* AIM: Copy out the lines of the material below verbatim, starting at the line with "Navigate to Clients breadcrumb link" and ending at the line with "(x=143, y=80)", both included.

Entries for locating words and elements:
★ ★ ★ ★

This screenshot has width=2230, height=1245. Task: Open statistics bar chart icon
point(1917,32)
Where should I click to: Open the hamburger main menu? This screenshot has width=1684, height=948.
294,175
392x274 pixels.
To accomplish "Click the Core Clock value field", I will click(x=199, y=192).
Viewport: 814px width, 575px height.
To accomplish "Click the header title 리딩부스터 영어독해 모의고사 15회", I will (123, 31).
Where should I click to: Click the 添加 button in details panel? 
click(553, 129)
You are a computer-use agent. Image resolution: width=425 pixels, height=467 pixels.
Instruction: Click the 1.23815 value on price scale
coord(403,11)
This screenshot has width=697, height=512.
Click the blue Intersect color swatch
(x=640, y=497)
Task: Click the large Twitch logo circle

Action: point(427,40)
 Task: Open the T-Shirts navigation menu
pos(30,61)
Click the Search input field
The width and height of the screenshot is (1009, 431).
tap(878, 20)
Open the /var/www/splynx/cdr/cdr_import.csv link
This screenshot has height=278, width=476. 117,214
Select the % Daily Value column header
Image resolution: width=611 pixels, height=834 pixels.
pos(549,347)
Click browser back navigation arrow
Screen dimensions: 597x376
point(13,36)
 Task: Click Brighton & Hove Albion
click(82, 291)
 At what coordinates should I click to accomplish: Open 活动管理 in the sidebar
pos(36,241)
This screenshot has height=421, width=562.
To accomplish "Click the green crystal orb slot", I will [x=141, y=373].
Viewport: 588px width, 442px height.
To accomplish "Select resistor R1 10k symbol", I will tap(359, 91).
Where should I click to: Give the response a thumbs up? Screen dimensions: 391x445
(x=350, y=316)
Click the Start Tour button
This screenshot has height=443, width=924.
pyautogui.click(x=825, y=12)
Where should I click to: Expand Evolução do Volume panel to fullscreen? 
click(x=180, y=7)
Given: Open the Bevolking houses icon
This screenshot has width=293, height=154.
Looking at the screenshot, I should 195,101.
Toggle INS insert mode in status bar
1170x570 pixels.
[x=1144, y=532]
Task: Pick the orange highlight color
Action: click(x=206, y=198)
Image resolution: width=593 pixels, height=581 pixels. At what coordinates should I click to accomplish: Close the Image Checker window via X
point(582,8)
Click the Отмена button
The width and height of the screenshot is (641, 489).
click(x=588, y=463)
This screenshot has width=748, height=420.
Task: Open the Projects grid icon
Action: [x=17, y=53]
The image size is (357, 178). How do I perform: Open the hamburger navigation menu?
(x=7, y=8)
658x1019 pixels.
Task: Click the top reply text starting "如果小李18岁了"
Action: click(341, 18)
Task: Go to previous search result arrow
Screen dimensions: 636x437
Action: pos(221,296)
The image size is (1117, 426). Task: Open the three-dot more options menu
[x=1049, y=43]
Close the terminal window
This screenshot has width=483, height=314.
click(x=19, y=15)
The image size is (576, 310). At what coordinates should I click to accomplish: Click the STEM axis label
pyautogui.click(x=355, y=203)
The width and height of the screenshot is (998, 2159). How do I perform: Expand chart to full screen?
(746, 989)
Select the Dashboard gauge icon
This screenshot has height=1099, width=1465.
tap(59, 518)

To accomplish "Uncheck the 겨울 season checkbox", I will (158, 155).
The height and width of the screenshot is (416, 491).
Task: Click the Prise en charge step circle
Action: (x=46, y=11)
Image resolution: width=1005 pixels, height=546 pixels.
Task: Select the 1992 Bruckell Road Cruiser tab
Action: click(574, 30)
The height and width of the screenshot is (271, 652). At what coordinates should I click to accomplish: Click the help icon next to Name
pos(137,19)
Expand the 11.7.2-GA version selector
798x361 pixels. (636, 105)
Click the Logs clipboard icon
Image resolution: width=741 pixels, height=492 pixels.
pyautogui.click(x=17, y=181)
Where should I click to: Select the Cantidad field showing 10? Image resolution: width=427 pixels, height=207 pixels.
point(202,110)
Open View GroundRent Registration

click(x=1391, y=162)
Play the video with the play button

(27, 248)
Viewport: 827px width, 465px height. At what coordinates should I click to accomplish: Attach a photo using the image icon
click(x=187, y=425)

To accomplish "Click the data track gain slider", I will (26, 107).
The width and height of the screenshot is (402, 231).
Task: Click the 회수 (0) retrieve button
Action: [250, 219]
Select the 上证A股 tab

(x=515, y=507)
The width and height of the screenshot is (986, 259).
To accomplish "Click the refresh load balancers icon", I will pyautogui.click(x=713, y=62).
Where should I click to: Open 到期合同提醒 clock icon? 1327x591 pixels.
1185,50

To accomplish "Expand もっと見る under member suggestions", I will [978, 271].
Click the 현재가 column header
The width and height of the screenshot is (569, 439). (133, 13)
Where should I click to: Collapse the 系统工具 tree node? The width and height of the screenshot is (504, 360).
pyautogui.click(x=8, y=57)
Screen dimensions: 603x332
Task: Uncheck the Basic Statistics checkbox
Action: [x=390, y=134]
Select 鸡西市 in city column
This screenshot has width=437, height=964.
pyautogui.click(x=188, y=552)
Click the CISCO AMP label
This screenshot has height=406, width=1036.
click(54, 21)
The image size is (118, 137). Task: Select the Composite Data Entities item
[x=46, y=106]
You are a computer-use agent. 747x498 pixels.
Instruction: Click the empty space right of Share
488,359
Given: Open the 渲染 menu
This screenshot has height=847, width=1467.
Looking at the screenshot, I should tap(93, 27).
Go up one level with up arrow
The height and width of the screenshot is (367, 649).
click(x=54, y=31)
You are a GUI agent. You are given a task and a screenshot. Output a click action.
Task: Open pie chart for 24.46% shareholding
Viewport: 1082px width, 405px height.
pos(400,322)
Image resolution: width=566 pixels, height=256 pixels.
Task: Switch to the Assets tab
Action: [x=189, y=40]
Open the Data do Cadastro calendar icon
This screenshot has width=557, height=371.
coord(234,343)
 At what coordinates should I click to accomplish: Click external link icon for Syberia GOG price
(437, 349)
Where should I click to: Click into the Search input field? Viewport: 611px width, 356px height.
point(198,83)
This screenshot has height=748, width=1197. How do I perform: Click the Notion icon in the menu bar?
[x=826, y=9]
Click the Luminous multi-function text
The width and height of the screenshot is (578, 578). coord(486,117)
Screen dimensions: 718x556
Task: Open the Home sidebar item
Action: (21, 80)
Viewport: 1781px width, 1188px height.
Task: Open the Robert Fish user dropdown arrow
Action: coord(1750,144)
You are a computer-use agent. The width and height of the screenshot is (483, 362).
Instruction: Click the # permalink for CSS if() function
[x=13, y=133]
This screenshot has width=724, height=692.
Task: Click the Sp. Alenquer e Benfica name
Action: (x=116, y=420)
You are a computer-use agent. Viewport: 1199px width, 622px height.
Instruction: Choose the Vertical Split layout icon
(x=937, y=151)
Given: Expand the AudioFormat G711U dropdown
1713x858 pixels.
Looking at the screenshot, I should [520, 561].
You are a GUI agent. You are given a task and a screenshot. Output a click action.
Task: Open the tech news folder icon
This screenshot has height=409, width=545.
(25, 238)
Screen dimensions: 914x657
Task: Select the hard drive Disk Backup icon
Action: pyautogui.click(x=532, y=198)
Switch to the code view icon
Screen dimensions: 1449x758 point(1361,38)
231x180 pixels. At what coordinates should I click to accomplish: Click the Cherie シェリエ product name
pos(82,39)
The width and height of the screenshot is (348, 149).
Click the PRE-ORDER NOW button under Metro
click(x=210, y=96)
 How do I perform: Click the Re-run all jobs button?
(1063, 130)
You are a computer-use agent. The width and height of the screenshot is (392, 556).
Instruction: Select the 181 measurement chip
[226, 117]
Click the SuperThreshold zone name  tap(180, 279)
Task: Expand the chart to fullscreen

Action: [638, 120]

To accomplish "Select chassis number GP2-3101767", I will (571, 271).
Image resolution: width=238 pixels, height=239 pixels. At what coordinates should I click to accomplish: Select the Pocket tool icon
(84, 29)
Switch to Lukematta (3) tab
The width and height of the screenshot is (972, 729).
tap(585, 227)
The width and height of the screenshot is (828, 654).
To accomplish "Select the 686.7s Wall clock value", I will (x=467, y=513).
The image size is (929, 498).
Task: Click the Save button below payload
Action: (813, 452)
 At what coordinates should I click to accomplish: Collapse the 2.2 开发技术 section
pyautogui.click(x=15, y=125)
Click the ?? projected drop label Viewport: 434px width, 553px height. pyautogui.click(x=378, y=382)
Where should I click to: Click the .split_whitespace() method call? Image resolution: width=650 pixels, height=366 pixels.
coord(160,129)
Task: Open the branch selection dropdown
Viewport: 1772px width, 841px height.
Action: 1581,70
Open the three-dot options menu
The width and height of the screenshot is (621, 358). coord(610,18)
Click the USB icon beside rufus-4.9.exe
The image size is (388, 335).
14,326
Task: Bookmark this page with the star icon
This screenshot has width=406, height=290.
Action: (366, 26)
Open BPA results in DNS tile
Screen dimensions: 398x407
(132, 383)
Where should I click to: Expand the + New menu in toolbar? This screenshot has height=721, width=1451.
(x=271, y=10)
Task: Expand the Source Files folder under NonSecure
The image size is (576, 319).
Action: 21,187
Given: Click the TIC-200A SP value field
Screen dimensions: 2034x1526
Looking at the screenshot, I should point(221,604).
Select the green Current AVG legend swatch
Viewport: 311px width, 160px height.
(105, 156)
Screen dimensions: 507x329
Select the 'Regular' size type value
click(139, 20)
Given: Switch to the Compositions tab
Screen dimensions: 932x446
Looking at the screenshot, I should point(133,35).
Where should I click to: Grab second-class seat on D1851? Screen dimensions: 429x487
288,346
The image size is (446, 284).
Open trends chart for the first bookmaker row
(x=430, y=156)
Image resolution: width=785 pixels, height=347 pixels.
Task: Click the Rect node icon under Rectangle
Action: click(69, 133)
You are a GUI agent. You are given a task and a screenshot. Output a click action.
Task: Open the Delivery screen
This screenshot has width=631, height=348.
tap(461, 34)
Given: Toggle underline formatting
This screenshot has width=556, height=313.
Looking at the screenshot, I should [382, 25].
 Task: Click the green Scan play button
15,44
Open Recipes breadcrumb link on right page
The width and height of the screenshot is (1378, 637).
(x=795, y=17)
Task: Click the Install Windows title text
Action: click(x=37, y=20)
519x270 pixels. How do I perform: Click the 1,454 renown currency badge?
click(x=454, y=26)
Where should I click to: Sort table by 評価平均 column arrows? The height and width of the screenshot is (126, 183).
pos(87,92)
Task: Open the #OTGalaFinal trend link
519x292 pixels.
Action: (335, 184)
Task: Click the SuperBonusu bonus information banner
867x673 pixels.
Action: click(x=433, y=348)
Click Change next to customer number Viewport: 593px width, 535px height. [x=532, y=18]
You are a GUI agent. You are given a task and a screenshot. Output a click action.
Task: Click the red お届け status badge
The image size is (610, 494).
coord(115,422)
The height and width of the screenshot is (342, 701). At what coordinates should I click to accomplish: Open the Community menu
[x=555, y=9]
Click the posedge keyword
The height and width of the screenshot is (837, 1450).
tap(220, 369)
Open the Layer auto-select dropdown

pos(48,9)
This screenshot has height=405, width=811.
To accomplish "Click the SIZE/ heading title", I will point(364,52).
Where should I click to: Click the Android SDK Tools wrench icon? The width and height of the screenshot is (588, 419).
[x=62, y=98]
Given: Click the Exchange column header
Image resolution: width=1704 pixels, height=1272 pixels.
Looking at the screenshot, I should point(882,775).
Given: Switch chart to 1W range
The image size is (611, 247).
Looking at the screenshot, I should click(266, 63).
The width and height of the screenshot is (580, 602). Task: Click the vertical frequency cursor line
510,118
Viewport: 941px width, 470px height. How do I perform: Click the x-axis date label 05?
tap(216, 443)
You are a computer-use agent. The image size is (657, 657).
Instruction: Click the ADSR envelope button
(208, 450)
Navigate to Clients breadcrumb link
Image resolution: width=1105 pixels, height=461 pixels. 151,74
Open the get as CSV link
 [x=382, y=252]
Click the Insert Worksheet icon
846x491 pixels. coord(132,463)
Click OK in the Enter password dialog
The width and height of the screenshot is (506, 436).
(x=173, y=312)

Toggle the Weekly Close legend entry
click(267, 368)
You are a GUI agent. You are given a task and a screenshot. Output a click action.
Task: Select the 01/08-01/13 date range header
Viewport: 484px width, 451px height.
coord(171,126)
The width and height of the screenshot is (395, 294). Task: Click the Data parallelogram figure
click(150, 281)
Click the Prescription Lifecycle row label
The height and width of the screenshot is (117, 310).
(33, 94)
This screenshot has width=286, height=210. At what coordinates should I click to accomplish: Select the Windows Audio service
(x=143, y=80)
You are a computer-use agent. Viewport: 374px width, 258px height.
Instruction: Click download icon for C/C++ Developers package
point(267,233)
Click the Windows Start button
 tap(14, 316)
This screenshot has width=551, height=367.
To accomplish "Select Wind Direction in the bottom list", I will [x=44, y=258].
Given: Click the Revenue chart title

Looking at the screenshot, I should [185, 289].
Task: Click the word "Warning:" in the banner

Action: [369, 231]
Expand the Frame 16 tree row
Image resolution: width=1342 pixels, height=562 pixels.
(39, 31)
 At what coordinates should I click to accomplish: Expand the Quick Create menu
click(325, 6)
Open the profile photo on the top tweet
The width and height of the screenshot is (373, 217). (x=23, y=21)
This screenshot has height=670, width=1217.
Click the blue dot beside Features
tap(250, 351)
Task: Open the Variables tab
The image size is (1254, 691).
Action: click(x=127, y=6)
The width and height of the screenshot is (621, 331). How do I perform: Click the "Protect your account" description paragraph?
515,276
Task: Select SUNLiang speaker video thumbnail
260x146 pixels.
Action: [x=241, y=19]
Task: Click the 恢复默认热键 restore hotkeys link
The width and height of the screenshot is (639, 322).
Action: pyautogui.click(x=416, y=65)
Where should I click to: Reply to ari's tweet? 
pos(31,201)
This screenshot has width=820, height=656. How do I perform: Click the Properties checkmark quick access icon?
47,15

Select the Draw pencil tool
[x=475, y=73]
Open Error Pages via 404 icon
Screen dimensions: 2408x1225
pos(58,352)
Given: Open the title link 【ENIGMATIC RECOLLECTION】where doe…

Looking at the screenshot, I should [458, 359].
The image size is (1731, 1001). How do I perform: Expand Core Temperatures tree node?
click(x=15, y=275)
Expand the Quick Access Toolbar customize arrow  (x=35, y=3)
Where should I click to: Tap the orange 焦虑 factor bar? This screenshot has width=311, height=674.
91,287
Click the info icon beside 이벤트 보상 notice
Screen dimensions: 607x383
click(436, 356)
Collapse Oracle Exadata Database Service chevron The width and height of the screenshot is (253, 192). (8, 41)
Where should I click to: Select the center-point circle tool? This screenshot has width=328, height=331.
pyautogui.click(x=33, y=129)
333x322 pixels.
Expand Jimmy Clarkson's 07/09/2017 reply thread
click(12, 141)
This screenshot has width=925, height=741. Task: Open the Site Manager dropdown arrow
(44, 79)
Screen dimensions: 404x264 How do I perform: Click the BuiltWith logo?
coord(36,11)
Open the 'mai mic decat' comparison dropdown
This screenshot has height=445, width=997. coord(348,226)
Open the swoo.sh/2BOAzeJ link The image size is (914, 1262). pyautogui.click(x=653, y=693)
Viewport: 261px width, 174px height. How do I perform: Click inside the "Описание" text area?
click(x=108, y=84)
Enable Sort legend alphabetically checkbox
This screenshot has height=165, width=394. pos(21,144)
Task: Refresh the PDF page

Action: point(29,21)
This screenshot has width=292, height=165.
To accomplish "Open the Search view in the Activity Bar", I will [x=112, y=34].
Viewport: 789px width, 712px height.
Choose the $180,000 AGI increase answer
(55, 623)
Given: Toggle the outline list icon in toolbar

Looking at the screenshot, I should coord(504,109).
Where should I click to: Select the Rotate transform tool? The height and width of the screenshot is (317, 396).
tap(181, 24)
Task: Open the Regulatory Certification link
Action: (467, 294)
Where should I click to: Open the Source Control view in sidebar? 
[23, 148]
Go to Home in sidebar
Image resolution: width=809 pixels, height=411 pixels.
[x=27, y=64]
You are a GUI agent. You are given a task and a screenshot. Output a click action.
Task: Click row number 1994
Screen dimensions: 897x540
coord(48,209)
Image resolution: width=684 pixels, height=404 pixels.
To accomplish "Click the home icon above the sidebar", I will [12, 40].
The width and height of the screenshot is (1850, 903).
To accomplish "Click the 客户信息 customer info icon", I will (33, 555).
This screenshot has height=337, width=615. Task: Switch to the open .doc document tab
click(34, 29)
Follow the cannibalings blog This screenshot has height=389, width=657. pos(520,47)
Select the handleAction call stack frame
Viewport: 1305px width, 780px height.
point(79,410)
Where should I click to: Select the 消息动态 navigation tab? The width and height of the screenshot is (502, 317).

★ ★ ★ ★

* RESPONSE TO THE EXERCISE:
Navigate to Clients breadcrumb link
Image resolution: width=1105 pixels, height=461 pixels. 151,74
Open the get as CSV link
 [x=382, y=252]
Click the Insert Worksheet icon
846x491 pixels. coord(132,463)
Click OK in the Enter password dialog
The width and height of the screenshot is (506, 436).
(x=173, y=312)

Toggle the Weekly Close legend entry
click(267, 368)
You are a GUI agent. You are given a task and a screenshot. Output a click action.
Task: Select the 01/08-01/13 date range header
Viewport: 484px width, 451px height.
coord(171,126)
The width and height of the screenshot is (395, 294). Task: Click the Data parallelogram figure
click(150, 281)
Click the Prescription Lifecycle row label
The height and width of the screenshot is (117, 310).
(33, 94)
This screenshot has width=286, height=210. At what coordinates should I click to accomplish: Select the Windows Audio service
(x=143, y=80)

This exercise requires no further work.